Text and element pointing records
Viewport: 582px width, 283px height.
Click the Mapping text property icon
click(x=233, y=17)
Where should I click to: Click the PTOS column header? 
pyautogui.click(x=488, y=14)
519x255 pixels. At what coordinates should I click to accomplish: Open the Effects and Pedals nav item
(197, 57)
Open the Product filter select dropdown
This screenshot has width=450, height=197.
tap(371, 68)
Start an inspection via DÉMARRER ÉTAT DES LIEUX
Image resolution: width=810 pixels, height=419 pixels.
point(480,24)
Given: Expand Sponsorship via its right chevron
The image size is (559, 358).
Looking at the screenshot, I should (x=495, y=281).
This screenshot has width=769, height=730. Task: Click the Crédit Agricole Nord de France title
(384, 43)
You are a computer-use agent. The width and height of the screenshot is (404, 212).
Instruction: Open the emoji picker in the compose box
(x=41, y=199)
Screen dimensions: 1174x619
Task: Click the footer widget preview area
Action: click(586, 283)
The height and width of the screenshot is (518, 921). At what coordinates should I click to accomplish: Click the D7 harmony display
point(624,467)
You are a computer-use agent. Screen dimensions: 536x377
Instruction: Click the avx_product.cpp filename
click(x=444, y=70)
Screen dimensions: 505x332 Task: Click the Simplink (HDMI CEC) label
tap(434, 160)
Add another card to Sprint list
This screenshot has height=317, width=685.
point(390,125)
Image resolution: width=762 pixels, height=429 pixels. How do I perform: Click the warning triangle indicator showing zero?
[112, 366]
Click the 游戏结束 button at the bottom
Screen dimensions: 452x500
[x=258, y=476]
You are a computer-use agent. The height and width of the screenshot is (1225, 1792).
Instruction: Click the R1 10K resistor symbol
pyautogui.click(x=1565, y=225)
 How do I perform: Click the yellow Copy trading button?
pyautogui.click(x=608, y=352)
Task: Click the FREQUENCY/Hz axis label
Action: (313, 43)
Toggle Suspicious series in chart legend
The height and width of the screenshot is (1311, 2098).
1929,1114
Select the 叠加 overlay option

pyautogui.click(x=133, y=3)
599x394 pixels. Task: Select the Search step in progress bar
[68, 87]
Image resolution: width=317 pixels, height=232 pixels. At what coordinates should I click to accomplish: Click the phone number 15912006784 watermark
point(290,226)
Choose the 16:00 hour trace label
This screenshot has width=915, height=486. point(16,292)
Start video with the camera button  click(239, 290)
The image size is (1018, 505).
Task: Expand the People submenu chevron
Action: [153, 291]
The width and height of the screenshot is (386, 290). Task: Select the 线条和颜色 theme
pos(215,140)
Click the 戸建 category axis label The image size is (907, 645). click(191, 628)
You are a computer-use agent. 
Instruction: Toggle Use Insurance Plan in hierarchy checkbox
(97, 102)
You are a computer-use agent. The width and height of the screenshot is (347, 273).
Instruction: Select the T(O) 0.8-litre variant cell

### TASK TO CARRY OUT:
Scale the records from the line containing "The width and height of the screenshot is (386, 290)." through the end of the records by reproducing every line in that span, requests included. In the answers, multiply each coordinate by 2.15 and round to a whole number, with halves going up.

### SOLUTION BELOW:
The width and height of the screenshot is (386, 290). Task: Select the 线条和颜色 theme
pos(462,301)
Click the 戸建 category axis label The image size is (907, 645). click(411, 1350)
You are a computer-use agent. 
Instruction: Toggle Use Insurance Plan in hierarchy checkbox
(209, 219)
You are a computer-use agent. The width and height of the screenshot is (347, 273).
Instruction: Select the T(O) 0.8-litre variant cell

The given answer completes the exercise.